Friday, 1 April 2016

How Much is Really Enough?

I was sent a link to a great article the other day. I hope you have a moment to read it and think it over. It echoed many of my own sentiments about children and "stuff" and even made me question some of my own attitudes towards what is sufficient and what is excessive--whether it be lifestyle, possessions and most definitely the expectations of the young. Because remember, the two year old who is used to having the flashiest and fanciest gear eventually becomes a 16 year old who understandably expects the same.

We live in the countryside near where I grew up. I have many relatives in the area, most of whom are still actively farming. I am lucky in that there are many families around that buck the consumerism trend and share hand-me-downs, garden produce, budgeting ideas and best of all, down to earth ideals. If I was surrounded by materialism and felt the pressure for my kids to "measure up" I might not find it so easy to maintain a simple, frugal life. That is not to say that the pressure doesn't exist or that I don't sometimes give in. I used to worry a lot when other kids would come to play here because we don't have the fanciest toys. That is, until I saw 5 town kids show up and have the time of their lives catching grasshoppers in yogurt containers for hours on end. That's when I realized that kids are kids and they need to think up their own entertainment sometimes. I remember those being the best times together when I was young. I was pleased to hear, recently, about a nearby town where the children never tease each other about their appearance or possessions.
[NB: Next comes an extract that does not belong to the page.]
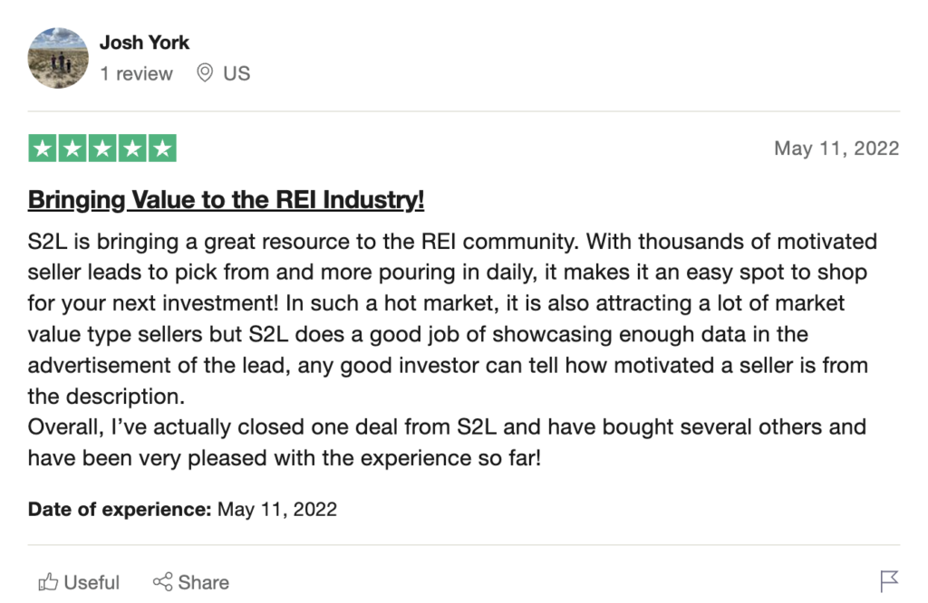
Task: Click the fifth green rating star
Action: click(x=162, y=148)
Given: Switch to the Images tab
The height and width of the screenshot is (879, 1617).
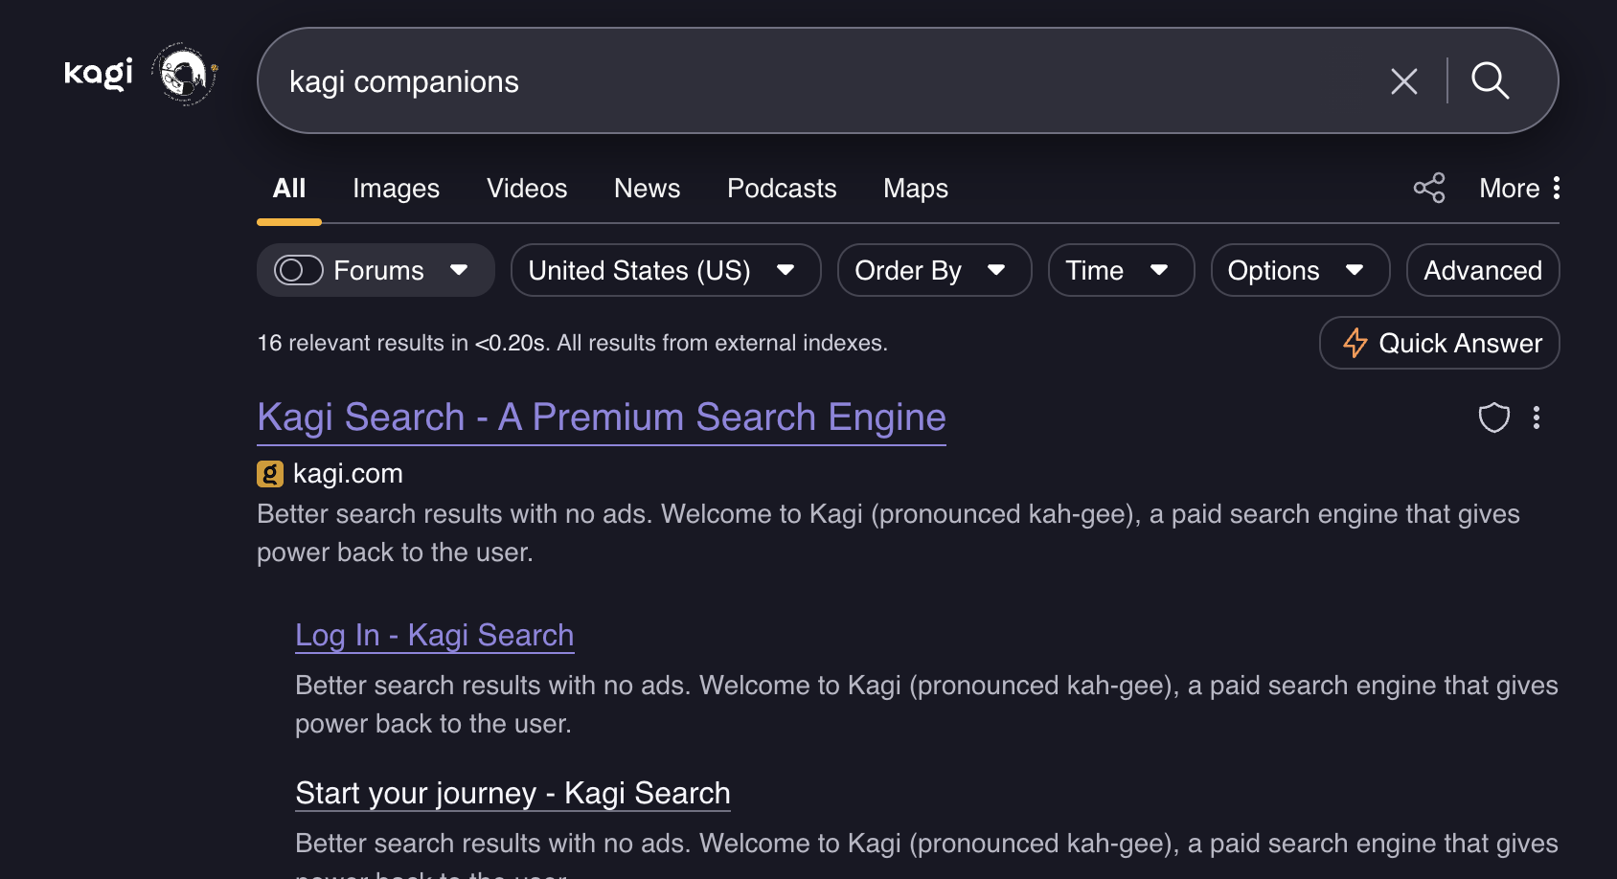Looking at the screenshot, I should point(396,189).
If all there is at the park is a broken down pink bike, even the older boys will hop on and ride it. These are not the rich and trendy kids, you see. These are the kids interested in having fun together who, thank goodness, can see beyond brand names and labels and status symbols. So how about you?
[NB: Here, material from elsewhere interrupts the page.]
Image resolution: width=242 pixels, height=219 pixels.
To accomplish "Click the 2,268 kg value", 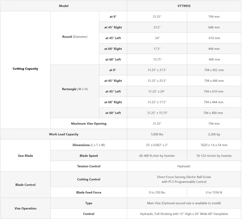I will click(x=214, y=134).
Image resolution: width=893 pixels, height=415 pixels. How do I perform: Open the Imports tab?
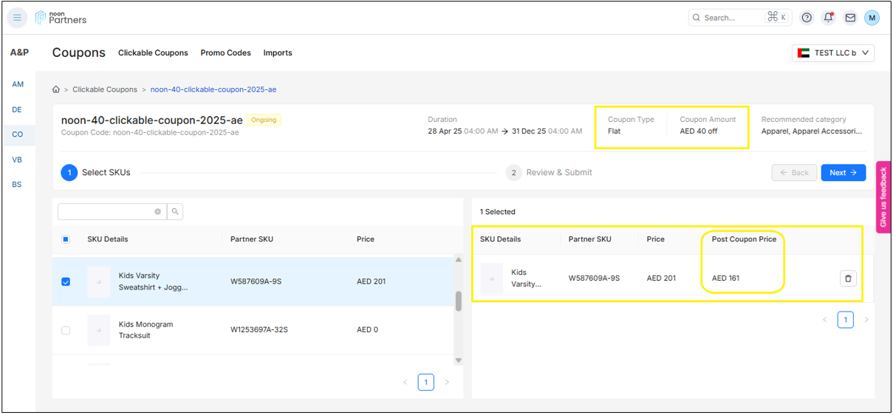pyautogui.click(x=278, y=53)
When I think of what I want my kids to have "enough" of, I immediately hope they are always getting enough fruit and vegetables, enough time outside, enough exercise. Do they do enough to help out, are they kind enough, am I a good enough parent? Conversely, I don't want them to have "too much" junk food, too much TV or screen time, or have the expectation that things will always come easy. I think by giving them "too much" it will give them the sense that they will always have everything they want. But what if they don't? How much of a shock is it to a new college grad that can't find work, burdened with debt, used to having every gadget and convenience available? Talk about a rude awakening. I read recently that many people are unable to retire because their children's debts are sinking them.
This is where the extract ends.